For as long as I can remember, I’ve had perfect eyesight. In fact, one of my closest friends gave me the nick name “eagle eyes” during high school due to the fact that I could read street signs from what seemed to be miles away. People would always tell me how lucky I was to be able to see so perfectly well—something I took for granted.
I can’t pin point the exact moment of time when my vision began to decline. All I can remember is that one day, at my new job at a high school, I wasn’t able to read the math formula the teacher had written on the white board. This didn’t alarm me, of course, as I was sure that the marker used on the board must have been running out of ink! Weeks passed and I was still struggling to read any text written on that white board (no matter how many different markers were used). I quickly began to notice that I was having difficulty seeing mundane things such as street signs and power point slides presented in my classes at the time. This is when I began to suspect that I may need glasses. This was during the fall of 2014 and the start of Master’s program.

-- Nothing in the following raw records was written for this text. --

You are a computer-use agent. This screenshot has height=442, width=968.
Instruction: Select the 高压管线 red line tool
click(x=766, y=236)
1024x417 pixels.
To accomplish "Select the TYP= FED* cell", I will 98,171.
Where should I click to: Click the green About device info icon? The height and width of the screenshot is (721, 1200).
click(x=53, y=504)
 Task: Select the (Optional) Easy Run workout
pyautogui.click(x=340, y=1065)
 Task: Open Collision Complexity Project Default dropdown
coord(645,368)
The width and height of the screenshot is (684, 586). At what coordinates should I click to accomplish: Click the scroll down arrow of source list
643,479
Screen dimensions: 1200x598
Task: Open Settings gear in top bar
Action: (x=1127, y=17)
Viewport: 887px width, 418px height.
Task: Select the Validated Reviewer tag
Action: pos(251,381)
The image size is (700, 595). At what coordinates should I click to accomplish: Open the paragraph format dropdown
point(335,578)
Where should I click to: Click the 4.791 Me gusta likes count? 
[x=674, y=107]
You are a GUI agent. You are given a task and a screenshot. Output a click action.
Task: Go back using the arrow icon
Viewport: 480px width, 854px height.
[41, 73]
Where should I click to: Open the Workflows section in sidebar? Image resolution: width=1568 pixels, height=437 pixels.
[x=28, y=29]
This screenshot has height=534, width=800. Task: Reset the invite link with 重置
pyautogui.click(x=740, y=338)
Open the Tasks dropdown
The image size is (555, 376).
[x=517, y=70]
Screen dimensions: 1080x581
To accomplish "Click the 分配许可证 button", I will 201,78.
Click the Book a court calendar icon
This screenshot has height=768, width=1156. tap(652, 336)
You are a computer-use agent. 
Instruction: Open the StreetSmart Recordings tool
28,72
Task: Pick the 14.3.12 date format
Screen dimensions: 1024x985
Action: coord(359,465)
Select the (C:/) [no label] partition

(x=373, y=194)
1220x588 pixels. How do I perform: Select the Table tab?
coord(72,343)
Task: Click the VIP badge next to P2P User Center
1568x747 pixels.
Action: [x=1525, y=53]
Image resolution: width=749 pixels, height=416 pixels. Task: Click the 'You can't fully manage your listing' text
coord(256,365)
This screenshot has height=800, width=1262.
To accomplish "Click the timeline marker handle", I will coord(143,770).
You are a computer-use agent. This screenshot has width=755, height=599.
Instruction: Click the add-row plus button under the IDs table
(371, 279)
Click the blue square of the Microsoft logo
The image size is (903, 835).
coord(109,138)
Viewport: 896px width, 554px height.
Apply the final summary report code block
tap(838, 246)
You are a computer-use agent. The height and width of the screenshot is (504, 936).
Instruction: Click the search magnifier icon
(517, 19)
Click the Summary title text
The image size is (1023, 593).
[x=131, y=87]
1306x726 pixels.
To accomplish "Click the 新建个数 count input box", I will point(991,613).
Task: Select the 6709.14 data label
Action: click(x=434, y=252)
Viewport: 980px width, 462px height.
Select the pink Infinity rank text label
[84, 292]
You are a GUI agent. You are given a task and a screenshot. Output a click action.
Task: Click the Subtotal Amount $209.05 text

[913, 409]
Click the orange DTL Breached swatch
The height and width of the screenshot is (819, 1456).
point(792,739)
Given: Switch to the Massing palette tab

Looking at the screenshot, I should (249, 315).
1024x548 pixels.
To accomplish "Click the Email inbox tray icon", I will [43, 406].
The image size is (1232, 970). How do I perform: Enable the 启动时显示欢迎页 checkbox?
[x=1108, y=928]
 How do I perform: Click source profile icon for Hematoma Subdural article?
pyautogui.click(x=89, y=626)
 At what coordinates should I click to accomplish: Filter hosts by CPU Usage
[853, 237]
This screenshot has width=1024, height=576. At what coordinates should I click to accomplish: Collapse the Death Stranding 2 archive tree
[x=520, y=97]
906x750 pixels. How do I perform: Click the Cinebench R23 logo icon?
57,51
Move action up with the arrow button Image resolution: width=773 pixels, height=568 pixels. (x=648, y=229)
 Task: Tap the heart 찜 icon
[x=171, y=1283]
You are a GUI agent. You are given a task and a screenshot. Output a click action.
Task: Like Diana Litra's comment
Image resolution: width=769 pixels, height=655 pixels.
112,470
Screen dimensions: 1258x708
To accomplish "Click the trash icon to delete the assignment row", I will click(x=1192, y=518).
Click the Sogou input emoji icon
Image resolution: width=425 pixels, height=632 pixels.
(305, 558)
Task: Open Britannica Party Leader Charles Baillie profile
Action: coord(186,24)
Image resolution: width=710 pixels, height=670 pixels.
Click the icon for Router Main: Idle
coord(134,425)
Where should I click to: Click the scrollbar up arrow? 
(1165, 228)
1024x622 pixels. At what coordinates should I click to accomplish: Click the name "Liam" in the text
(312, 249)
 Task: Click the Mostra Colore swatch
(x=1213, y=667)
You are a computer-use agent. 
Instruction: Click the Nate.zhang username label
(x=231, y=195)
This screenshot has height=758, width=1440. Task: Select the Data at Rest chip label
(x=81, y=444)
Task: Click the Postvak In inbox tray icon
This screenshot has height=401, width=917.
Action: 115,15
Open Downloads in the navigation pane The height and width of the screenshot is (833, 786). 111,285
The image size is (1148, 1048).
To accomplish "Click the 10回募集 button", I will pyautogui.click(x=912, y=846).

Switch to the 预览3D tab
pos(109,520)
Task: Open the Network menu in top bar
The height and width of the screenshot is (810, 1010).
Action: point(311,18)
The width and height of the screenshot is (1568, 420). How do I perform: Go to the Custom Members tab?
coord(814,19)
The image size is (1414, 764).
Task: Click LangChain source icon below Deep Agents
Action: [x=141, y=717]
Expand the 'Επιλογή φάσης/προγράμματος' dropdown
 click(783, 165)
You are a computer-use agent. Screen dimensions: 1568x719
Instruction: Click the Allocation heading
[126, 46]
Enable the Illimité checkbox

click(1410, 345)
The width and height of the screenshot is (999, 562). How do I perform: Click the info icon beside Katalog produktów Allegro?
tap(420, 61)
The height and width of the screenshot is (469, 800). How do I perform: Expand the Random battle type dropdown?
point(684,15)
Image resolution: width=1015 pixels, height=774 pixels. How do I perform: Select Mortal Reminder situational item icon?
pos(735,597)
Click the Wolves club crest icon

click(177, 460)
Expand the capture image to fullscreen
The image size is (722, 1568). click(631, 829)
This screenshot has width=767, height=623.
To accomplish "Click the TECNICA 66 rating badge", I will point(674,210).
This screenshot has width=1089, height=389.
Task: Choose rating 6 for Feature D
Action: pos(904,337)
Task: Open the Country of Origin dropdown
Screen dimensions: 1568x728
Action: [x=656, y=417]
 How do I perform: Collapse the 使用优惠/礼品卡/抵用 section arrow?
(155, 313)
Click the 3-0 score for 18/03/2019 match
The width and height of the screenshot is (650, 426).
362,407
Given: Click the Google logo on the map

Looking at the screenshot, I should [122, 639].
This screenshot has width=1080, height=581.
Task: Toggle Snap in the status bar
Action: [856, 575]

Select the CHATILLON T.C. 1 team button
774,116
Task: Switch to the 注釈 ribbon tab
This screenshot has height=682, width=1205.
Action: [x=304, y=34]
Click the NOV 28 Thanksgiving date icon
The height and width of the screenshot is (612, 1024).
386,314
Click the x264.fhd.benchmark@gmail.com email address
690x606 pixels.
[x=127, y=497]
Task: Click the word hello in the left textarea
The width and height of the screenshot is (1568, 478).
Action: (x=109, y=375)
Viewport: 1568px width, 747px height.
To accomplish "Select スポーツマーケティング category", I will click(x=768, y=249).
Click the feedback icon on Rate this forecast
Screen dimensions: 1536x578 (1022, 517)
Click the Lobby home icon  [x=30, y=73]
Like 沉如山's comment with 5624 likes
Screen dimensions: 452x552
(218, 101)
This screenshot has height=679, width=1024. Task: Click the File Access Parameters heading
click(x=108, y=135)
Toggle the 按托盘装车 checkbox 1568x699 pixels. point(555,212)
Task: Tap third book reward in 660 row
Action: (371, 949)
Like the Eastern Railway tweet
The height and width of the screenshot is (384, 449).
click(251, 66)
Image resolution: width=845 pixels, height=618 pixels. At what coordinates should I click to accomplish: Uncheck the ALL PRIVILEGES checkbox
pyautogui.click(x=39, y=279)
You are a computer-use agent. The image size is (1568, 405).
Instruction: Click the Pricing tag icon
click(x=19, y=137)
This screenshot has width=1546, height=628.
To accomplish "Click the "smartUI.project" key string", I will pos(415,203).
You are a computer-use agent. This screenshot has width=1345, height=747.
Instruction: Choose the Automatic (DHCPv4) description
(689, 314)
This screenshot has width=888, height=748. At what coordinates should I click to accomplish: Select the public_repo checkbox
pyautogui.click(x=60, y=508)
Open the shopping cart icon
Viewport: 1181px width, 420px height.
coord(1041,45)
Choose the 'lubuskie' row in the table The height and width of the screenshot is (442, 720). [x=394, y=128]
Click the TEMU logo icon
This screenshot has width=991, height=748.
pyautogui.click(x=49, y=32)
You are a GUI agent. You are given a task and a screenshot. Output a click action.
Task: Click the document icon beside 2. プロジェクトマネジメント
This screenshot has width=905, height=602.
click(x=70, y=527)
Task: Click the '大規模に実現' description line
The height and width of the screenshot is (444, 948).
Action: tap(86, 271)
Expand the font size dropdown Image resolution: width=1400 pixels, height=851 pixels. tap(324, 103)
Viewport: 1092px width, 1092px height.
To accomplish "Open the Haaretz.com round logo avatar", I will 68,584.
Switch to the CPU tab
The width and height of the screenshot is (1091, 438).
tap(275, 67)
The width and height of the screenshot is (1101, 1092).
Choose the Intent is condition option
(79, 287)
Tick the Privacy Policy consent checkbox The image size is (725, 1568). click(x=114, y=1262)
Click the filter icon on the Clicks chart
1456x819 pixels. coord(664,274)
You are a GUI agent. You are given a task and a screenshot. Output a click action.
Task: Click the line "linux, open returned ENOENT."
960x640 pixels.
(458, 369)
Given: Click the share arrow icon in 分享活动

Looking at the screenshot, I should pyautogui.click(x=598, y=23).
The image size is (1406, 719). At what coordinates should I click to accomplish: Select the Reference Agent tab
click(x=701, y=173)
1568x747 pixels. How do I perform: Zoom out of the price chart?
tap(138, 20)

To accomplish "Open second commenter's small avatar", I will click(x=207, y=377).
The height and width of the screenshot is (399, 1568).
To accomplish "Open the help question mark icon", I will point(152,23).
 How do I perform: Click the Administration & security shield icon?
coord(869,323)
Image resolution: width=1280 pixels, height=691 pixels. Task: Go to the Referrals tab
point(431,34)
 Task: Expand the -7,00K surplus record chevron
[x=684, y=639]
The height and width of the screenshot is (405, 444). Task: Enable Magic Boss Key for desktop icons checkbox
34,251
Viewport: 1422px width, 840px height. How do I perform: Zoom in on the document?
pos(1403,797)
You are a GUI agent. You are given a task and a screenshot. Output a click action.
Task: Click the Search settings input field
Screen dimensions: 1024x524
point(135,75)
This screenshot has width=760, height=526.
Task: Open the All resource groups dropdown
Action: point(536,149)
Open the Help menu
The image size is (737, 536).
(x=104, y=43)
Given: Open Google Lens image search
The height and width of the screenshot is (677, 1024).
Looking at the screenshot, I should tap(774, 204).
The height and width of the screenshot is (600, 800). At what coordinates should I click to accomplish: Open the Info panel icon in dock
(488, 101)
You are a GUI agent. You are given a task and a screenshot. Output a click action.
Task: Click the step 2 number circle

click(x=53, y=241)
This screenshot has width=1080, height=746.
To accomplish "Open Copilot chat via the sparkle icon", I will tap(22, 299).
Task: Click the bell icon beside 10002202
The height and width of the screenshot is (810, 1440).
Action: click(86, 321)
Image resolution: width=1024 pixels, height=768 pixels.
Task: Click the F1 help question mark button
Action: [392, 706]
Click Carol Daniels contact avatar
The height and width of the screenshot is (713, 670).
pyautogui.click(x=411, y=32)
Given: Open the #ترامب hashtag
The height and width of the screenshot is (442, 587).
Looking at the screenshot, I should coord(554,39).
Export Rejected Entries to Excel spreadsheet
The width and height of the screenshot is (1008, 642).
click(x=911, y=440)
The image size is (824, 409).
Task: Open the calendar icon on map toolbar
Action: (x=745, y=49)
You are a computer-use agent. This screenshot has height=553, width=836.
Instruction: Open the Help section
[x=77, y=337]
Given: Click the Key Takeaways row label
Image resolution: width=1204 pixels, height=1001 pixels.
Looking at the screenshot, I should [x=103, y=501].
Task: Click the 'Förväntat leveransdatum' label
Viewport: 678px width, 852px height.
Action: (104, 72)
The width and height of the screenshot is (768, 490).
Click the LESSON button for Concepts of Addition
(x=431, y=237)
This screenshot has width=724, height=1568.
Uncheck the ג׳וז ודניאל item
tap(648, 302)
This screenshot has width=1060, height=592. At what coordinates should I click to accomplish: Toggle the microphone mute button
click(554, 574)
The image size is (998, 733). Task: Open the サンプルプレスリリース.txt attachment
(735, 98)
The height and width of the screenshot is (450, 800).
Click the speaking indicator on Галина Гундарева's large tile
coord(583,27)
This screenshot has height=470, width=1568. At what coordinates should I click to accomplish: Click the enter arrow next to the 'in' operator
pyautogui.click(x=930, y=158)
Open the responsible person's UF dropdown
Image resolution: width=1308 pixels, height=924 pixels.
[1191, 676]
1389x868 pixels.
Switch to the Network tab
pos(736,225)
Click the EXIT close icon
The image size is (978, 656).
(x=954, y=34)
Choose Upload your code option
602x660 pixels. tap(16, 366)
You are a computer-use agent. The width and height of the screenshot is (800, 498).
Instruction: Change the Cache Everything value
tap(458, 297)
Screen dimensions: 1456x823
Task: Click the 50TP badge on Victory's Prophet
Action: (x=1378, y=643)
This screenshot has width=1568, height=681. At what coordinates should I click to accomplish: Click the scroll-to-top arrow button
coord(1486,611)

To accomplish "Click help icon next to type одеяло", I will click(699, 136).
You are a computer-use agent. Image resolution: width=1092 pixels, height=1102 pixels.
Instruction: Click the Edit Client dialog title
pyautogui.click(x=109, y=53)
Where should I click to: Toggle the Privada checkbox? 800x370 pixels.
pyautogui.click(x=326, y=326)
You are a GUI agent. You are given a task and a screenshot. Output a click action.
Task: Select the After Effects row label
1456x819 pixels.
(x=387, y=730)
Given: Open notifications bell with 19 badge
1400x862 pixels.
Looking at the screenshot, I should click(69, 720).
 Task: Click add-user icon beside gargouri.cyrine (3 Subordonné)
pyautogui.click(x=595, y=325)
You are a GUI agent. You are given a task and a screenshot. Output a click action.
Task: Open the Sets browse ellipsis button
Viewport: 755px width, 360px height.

By the beginning of 2016, I had been seen by 2 Optometrist (which gave me unhelpful prescription glasses) and 1 Ophthalmologist who told me my eyeballs were at 100% with no explanation for my declining vision. He even went as far as to ask me if I did my own makeup—as he was surprised at how straight my top eyeliner ran accross my eyelid, given that I couldn’t read past the top 2nd line of the eye chart that was posted across the room. He gave me the contact information of some universities in Southern California which have some research labs that may help me look at my eyesight in more depth and sent me on my way. I was frustrated that I had yet to find what was wrong with my eyesight.
It was now March 2016, and I was hanging out at my best friend’s house one night. We were sitting at the table with her mother and I was venting about my frustration with my experiences at the Ophthalmologist. Her mother, who is a Neurologist, seemed very intrigued by my story and began asking me what I though were normal questions about the length of my symptoms. She even asked if I had been experiencing any other “odd” sensations in areas other than my eyesight. After some thought, I mentioned that I had been experiencing a tingling feeling in my right leg. This was the kind of feeling you get when your leg is falling asleep, however, my tingling persisted for what seemed to be hours or even days! I did recall that the very first time I felt this tingling sensation was during my first year of college in 2009. It would come and go from time to time, but it had been years since I had felt such tingling. Surely this had nothing to do with the issue with my eyesight!
Little did I know that my best friend’s mother had begun suspect that I may have MS. It was right there in her kitchen that, unbeknownst to me, I had my first preliminary tests for MS.
It wasn’t long until my best friend told me that her mother strongly suggested I get an MRI of my brain. She didn’t want me to be alarmed, but she believed that the MRI may help me further understand the cause of my declining vision. Without hesitation or fear, I scheduled the MRI.
I soon received my MRI results and made an appointment with my primary doctor. I had read the results multiple times but it all sounded like medical jargon to me. During my appointment, the PA mentioned how she was surprised that they’re trying to now rule out Multiple Sclerosis as a diagnosis. I was in shock. Multiple Sclerosis? Where is she even getting the idea that’s what’s happening to me?! Seeing the surprised look on my face, the PA referred back to my MRI lab results (you know, the one I had read about 100 times!) There it was, written at the bottom of the lab work in all caps: EXTENSIVE WHITE MATTER SIGNAL ABNORMALITIES CONSISTENT WITH MULTIPLE SCLEROSIS. TWO OF THE WHITE MATTER PLAQUES ENHANCE SUGGESTING ACTIVE DISEASE.
It’s amazing how our mind works to protect us from things we deem as harmful or threatening. Although I had read those words nearly 100 times, my mind did what it could to protect me from the harsh reality that these words were about me..
In a matter of days I found myself checked in at the hospital where they ran all sorts of tests during a 3-day period. MRIs, spinal taps, blood tests: all to confirm (or deny) the MS diagnosis. April 3, 2016 was the day that my diagnosis was indeed confirmed. Suddenly at the age of 26, I was faced with the harsh reality that I would have to face life with MS.
It has been almost 3 years since I got diagnosed. I am only now beginning to accept it. For some time, any reference to MS would tear me up. Hearing other’s experiences with MS would only bring anxiety, fear, and extreme sadness. But today, something moved me to create an account and find help. I’m ready to begin healing from the inside out. So here it goes. Am I afraid? Yes. But we must overcome our fear to reach healing.